Muttusami Ayyar, J.
1. It is conceded that but for the endorsements on the hypothecation bond A, the suit would be barred by limitation. The District Judge concurs in the finding of the District Munsif on remand that the endorsements are not genuine. It is contended, on behalf of the appellant that the finding is illegal, as it rests upon evidence improperly admitted on appeal. It is urged that the District Judge was in error in remanding the case for further evidence and that the remand is illegal. The third issue recorded in this suit was whether the claim was barred by limitation; and upon the evidence originally adduced by the parties with reference to that issue, the District Munsif came to the conclusion that the endorsements were genuine and that the suit was not barred by limitation. On appeal, however, defendants objected to the finding.
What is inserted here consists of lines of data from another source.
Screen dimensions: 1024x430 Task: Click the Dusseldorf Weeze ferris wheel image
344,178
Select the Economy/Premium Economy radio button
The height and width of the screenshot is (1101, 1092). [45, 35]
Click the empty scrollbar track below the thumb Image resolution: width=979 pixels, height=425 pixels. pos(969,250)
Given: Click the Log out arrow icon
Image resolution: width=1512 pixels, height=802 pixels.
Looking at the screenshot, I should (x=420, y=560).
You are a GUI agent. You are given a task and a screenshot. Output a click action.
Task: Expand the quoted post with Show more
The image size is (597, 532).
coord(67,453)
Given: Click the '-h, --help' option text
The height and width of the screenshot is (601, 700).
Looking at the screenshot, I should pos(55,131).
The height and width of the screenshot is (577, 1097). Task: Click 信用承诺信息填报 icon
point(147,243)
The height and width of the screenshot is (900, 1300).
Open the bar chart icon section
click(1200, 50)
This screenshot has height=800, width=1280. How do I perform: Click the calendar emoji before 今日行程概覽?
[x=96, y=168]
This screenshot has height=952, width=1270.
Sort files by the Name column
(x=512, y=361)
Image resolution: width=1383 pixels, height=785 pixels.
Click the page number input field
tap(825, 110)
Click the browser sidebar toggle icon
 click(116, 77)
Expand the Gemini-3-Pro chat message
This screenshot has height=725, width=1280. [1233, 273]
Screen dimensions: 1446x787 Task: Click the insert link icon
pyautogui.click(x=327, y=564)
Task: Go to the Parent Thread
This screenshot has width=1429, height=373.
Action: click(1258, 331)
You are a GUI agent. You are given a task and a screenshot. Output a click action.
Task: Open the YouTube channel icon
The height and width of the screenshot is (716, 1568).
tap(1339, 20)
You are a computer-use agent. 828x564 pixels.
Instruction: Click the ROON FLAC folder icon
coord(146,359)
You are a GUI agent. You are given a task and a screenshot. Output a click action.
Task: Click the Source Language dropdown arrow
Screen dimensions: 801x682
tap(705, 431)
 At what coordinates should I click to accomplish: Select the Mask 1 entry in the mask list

Thereupon, the District Judge considered it desirable that further evidence should be taken as to the handwriting of the two endorsements of payments and that there was a large number of disinterested witnesses well acquainted with the hand-writing of the deceased Tirumala Thatha Chariar, who made the endorsements. On this view, he remanded the suit for further evidence being taken, and this procedure on the part of the District Judge is impugned as illegal. Though the order purports to remand the suit, there was no remand within the meaning of Section 562 of the Civil Procedure Code. In substance, it was only an order that further evidence be taken on the third issue and that such evidence be returned to the District Court with the opinion of the District Munsif as to its effect on the question of the handwriting in which the endorsements are made. Our decision must, therefore, depend on the construction we put upon Section 568, Civil Procedure Code, and its scope. The first principle to be remembered in connection with that section is that the production of additional evidence in appeal is not a matter of right and the section accordingly confers a discretionary power on the Appellate Court. The general rule is that the Appellate Court ought to decide the appeal on those materials only which the parties think proper to furnish in the Court of First Instance and not on substantially new evidence introduced on appeal to mend the case of either party.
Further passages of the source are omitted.